'''

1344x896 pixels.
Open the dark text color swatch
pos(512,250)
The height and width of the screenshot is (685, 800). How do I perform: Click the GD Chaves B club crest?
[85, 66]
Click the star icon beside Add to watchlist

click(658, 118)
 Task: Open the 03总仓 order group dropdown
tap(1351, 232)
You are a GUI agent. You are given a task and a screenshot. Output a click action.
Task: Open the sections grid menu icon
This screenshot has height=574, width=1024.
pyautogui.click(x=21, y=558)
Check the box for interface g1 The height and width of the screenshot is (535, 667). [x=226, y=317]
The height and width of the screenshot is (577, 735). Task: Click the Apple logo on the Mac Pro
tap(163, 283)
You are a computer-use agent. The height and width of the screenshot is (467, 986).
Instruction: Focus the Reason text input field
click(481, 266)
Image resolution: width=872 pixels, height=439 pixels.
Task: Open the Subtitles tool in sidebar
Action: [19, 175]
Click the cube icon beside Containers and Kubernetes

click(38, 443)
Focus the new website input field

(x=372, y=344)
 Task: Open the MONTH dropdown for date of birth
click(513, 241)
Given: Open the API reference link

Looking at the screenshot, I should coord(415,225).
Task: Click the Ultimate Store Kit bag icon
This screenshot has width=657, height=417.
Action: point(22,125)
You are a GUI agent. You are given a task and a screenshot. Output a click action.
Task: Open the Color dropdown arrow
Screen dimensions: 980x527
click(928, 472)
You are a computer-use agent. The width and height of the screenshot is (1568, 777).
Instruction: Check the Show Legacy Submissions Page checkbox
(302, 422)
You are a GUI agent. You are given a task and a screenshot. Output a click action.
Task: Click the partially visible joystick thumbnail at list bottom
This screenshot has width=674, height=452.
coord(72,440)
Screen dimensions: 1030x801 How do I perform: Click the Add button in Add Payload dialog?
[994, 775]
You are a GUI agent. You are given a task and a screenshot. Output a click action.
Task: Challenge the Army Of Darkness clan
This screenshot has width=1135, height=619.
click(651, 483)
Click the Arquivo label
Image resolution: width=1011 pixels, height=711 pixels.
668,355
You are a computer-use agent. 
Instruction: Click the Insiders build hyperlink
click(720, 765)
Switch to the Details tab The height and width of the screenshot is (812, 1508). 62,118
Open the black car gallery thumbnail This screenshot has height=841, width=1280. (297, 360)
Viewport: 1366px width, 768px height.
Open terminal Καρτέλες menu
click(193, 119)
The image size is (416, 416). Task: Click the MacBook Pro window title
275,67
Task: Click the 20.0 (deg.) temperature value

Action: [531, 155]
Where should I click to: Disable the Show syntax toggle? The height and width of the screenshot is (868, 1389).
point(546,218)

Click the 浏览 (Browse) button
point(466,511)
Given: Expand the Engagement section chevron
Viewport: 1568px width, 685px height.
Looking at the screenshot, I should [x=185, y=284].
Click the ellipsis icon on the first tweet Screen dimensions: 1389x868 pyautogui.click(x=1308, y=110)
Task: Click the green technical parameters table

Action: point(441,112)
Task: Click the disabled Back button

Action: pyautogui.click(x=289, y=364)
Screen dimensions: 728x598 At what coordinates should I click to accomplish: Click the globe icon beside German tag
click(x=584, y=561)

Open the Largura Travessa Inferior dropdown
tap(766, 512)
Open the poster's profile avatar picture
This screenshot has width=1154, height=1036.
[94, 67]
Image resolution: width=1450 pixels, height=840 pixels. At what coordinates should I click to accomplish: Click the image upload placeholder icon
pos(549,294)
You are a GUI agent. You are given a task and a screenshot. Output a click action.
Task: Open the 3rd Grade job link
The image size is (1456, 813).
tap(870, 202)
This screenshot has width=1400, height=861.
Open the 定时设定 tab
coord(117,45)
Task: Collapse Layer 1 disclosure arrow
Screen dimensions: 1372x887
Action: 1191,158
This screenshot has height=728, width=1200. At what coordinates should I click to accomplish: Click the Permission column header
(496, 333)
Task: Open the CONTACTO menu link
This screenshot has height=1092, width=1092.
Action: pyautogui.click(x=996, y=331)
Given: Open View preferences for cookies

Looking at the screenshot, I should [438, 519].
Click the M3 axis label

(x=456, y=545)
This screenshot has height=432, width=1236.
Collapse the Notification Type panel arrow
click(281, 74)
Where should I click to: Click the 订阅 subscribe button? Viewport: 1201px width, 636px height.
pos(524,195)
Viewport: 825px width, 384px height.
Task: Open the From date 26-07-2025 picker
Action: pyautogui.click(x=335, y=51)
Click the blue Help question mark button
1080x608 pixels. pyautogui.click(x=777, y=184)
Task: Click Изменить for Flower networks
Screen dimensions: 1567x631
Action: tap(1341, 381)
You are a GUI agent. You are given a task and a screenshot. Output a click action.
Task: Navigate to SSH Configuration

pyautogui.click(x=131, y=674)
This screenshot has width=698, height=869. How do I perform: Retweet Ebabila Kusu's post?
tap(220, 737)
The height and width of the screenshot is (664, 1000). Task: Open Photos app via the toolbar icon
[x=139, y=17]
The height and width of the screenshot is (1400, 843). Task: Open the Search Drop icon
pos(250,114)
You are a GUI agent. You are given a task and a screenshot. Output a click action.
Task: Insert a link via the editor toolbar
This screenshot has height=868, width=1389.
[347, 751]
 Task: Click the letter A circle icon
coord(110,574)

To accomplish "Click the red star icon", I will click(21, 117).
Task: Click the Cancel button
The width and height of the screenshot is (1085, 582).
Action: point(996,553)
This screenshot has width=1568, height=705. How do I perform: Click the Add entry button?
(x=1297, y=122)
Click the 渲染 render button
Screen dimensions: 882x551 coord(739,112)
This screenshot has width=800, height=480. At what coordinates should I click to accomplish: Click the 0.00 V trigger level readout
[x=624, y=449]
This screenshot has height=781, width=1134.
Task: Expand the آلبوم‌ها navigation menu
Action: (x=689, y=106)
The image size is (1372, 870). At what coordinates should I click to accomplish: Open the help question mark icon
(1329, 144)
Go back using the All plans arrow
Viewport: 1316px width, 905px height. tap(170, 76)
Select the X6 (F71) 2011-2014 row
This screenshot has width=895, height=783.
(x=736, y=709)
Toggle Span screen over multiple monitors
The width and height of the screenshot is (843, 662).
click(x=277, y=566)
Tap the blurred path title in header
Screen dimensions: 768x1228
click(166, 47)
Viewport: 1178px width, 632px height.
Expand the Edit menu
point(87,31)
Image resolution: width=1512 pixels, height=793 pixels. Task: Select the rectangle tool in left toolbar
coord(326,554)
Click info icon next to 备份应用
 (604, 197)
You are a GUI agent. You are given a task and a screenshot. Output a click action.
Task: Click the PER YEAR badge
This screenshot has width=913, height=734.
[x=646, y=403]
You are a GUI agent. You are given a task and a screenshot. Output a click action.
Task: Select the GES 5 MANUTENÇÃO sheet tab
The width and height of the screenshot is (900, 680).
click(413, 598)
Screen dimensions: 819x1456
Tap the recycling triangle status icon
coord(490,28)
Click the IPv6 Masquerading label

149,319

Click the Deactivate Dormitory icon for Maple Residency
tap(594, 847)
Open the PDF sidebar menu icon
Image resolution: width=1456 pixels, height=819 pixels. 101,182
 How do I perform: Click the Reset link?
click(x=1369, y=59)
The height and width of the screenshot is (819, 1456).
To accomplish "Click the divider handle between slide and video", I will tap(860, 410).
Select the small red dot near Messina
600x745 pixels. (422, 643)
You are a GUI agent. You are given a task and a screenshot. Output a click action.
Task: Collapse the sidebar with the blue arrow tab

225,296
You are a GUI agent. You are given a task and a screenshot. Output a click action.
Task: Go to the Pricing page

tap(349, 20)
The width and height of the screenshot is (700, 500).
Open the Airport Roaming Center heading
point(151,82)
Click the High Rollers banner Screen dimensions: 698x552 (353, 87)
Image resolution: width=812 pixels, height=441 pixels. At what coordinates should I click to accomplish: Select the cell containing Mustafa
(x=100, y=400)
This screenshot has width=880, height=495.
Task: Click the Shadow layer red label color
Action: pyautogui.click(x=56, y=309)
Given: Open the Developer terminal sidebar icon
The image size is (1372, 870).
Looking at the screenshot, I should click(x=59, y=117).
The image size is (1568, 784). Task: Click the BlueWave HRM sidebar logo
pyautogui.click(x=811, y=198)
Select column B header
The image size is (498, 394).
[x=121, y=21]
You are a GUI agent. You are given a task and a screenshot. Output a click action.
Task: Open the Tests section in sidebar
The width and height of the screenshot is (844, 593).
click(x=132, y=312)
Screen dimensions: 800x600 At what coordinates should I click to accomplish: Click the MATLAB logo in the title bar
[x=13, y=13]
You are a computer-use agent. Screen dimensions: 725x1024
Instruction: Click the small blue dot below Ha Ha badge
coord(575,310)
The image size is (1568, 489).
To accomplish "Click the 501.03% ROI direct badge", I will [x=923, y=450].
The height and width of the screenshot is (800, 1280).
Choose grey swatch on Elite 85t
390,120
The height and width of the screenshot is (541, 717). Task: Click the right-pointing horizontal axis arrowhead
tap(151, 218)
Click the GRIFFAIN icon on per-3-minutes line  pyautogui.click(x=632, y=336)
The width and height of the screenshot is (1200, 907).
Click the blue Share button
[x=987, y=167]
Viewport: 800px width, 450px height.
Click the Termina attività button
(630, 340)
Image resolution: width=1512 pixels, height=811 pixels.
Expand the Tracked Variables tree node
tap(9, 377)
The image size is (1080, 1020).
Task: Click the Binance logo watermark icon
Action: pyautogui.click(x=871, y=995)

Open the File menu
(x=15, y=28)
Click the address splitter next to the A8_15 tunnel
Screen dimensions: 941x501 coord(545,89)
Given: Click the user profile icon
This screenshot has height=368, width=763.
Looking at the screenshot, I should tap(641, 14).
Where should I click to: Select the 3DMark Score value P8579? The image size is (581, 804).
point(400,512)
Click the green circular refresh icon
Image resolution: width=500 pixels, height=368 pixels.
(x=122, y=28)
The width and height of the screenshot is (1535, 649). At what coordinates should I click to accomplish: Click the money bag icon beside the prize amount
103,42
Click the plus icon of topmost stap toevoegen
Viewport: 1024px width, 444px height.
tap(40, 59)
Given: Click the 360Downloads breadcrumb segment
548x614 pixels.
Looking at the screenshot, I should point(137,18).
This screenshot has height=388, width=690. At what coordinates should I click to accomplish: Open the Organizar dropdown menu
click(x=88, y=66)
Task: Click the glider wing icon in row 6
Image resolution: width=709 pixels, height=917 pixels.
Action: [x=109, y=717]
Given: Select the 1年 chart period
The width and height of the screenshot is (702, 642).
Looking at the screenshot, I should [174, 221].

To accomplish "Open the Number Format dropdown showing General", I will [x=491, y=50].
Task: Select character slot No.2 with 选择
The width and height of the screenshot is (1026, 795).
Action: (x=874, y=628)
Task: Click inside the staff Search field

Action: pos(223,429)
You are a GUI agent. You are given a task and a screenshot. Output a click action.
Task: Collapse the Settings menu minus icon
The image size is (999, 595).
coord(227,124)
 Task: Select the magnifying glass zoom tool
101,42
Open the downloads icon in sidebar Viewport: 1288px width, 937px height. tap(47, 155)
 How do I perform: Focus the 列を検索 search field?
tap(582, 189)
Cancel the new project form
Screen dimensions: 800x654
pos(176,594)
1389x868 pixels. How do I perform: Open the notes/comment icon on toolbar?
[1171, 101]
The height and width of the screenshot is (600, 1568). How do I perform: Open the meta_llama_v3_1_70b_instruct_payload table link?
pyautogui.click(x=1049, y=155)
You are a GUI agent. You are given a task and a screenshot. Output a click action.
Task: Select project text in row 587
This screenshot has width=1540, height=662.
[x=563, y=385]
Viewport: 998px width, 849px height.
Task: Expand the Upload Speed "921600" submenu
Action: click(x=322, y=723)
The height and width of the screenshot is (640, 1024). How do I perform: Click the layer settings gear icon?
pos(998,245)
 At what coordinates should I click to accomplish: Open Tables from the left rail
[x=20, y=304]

'''

**Exercise instructions:**
Rewrite the records starting at the line that contains "Image resolution: width=1512 pixels, height=811" and ending at the line that contains "(x=15, y=28)", replacing "Tracked Variables" with "Watched Variables" and leaving everything else unchanged.

**Solution to this exercise:**
Image resolution: width=1512 pixels, height=811 pixels.
Expand the Watched Variables tree node
tap(9, 377)
The image size is (1080, 1020).
Task: Click the Binance logo watermark icon
Action: pyautogui.click(x=871, y=995)

Open the File menu
(x=15, y=28)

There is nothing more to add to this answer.